READ MORE: Far-right Republicans are trying to trample reproductive rights even in 'blue-leaning swing states': journalist
Mystal takes no comfort in Kavanaugh’s comments on post-Roe abortion and interstate travel, pointing out that the Donald Trump-appointed justice “has already lied about his support of precedent, and his statement skirts the real issues at play when it comes to interstate travel.”
“It is unlikely that a state will pass a law prohibiting pregnant people from traveling for nine months, and even if it did, there’s no real way for the state to enforce it unless the Transportation Security Administration is going to force women to pee on a stick before passing through security,” Mystal writes. “But upon their return, there is a lot a state could do to punish people suspected of having an abortion or those who helped them do it. Moreover, states might sue, or empower private-citizen bounty hunters to sue, out-of-state doctors who provide abortion services.”

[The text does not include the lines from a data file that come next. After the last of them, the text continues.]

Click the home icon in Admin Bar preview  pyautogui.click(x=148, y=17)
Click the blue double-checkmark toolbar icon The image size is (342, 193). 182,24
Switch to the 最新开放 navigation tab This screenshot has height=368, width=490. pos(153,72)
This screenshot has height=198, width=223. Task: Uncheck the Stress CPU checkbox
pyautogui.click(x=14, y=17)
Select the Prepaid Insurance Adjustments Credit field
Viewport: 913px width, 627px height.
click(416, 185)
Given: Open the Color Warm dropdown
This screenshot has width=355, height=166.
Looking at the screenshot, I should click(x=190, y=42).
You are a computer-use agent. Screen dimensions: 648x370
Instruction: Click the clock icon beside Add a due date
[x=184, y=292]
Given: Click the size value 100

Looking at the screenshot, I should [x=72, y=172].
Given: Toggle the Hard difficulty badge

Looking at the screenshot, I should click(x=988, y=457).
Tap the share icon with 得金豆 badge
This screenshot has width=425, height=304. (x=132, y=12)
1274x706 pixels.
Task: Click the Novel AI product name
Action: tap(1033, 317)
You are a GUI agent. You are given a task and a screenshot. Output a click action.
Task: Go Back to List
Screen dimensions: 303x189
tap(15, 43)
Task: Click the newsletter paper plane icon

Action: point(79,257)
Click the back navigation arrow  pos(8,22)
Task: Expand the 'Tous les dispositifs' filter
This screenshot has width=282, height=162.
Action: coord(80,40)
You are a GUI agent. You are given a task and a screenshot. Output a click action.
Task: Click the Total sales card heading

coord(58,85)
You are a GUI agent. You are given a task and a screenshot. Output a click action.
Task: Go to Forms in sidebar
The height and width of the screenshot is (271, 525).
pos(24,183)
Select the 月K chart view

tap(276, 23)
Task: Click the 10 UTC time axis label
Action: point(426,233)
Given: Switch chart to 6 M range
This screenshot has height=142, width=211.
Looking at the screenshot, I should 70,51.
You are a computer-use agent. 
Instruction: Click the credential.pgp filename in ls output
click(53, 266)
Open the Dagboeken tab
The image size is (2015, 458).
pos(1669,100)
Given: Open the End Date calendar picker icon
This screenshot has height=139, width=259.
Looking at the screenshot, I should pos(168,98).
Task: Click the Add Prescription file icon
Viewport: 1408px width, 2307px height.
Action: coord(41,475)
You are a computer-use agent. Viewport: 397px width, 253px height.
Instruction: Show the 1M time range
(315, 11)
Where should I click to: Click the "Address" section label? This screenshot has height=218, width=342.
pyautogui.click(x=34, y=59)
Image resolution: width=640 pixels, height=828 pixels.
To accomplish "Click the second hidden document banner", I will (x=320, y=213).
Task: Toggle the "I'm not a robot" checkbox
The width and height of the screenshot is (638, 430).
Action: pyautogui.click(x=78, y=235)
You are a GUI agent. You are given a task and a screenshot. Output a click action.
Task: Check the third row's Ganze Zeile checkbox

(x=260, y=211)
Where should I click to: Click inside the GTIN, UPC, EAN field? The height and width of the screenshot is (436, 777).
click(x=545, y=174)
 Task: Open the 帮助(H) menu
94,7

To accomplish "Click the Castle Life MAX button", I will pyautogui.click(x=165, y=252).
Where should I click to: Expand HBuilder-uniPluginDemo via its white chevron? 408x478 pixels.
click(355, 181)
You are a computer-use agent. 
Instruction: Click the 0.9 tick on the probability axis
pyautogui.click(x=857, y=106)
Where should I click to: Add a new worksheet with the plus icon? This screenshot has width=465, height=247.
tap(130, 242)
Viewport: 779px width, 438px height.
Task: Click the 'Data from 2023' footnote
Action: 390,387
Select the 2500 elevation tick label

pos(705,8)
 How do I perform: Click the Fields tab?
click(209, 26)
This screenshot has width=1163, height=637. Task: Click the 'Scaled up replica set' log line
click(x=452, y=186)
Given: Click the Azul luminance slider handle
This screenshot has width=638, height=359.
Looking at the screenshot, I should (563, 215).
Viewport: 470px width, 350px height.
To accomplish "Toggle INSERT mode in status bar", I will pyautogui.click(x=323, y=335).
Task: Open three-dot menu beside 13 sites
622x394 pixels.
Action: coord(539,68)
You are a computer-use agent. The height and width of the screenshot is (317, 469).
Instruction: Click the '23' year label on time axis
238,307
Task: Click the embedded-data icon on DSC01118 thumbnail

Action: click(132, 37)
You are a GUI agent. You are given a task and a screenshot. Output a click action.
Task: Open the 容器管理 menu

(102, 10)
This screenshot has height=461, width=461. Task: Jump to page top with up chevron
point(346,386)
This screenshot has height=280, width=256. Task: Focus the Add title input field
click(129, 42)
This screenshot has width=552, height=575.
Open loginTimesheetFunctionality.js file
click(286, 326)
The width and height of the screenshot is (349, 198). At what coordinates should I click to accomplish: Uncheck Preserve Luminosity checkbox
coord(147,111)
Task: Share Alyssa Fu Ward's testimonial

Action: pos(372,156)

Mystal adds, “In anticipation of this possibility, abortion clinic operators in Montana have begun requiring proof of residence before providing care, because they are worried about being sued by neighboring state governments. It’s worth reminding people here of the fugitive slave clause — and, later, the 1850 Fugitive Slave Act — which was meant not just to recapture enslaved people, but also, to punish the White people who might have assisted them, criminalizing their conduct and making enslaved people believe that nobody anywhere would be willing to help. Such, too, will be the goal of these new Fugitive Uterus Laws: Pregnant people who are vulnerable and lack the resources to defend themselves from frivolous lawsuits will be made to feel isolated and trapped.”